A demora de três meses entre o fim dos pagamentos do auxílio emergencial, em dezembro, e o começo da alta nos calotes acontece porque a dívida só é considerada inadimplente depois de 90 dias. Antes desse prazo, os credores consideram o débito como atrasado e tentam, por conta própria ou pela contratação de terceiros, reaver o pagamento via cobrança.
 
"Talvez já no final de março começaremos a sentir um aumento de dívidas não pagas por parte dos consumidores. Muita gente aproveitou para consumir bens duráveis de maneira parcelada, usando o auxílio para pagar. Agora, além da extinção do benefício que já deixa a renda mais baixa, essa conta também começa a pesar no orçamento", afirmou Calife.
 
Já em dezembro, dados de entidades que representam montadoras e distribuidoras de veículos apontaram que o benefício fez diferença na venda de carros, motos e caminhões em 2020, principalmente nas regiões Norte e Nordeste.
 
"A fragilidade financeira decorrente do fim do auxílio emergencial e da renda menor já chegou para os consumidores de baixa renda. Esses atrasos podem começar a expandir a depender de como a vacinação e o fluxo de renda se darão nos próximos meses", afirmou o economista-chefe da Acrefi (Associação Nacional das Instituições de Crédito, Financiamento e Investimento), Nicola Tingas.
 
O momento ainda casa com as contas características de início de ano ""como IPTU (Imposto Predial e Territorial e Urbano) e IPVA (Imposto sobre a Propriedade de Veículos Automotores)"" e com um alto índice de desemprego no país.
 
Dados do IBGE (Instituto Brasileiro de Geografia e Estatística) apontam que o desemprego alcançou 13,4 milhões de pessoas considerando todo o ano de 2020.
 
O movimento, somado a um cenário de taxa básica de juros maior, pode aumentar os spreads bancários (diferença entre a taxa de captação e de empréstimos) e elevar o custo do crédito na ponta, para pessoas físicas e jurídicas.
 
"A possibilidade de um aumento de calotes existe, mas não necessariamente diz respeito a uma inadimplência represada. Houve renegociações e postergações de crédito ao longo de 2020 e tudo isso se encaixou em uma nova esteira de pagamentos", afirmou o presidente do SPC Brasil (Serviço de Proteção ao Crédito), Roque Pellizzaro Junior.

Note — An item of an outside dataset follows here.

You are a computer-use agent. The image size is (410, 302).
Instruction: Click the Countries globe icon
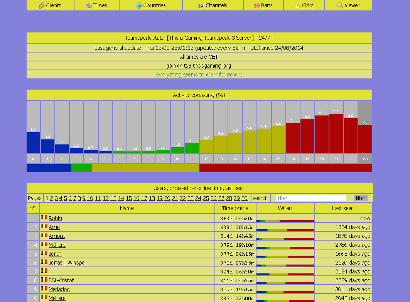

No início da pandemia, os bancos prorrogaram o prazo de pagamento de dívidas de empresas e pessoas físicas. A ação, junto a medidas como o auxílio e o lançamento de créditos com garantia do Tesouro, melhorou a condição de pagamento de devedores, impedindo uma explosão de novos atrasos e levando a inadimplência para níveis historicamente baixos.
 
O último relatório de crédito do Banco Central, divulgado no final de fevereiro, apontou que o índice de calotes total do sistema financeiro ficou em 2,1% em janeiro –0,8 ponto percentual menor do que o registrado em igual mês de 2020 e o menor patamar da série histórica.
 
O mesmo acontece nos níveis de inadimplência para pessoas físicas e jurídicas, que ficaram em 2,9% e 1,2% em janeiro, respectivamente, também os menores níveis da história para a categoria.
 
A inadimplência das empresas, por sua vez, tende a ficar mais para frente, uma vez que os créditos tomados ao longo de 2020 tinham período de carência.
 
Assim, para pessoas jurídicas, a expectativa dos especialistas é que o efeito nas pessoas jurídicas comece a ser sentido no final de 2021 e início de 2022.
 
O estoque total de crédito no Brasil, segundo o BC, ficou estável em janeiro na comparação com dezembro, em R$ 4,020 trilhões, equivalente a 54,1% do PIB (Produto Interno Bruto).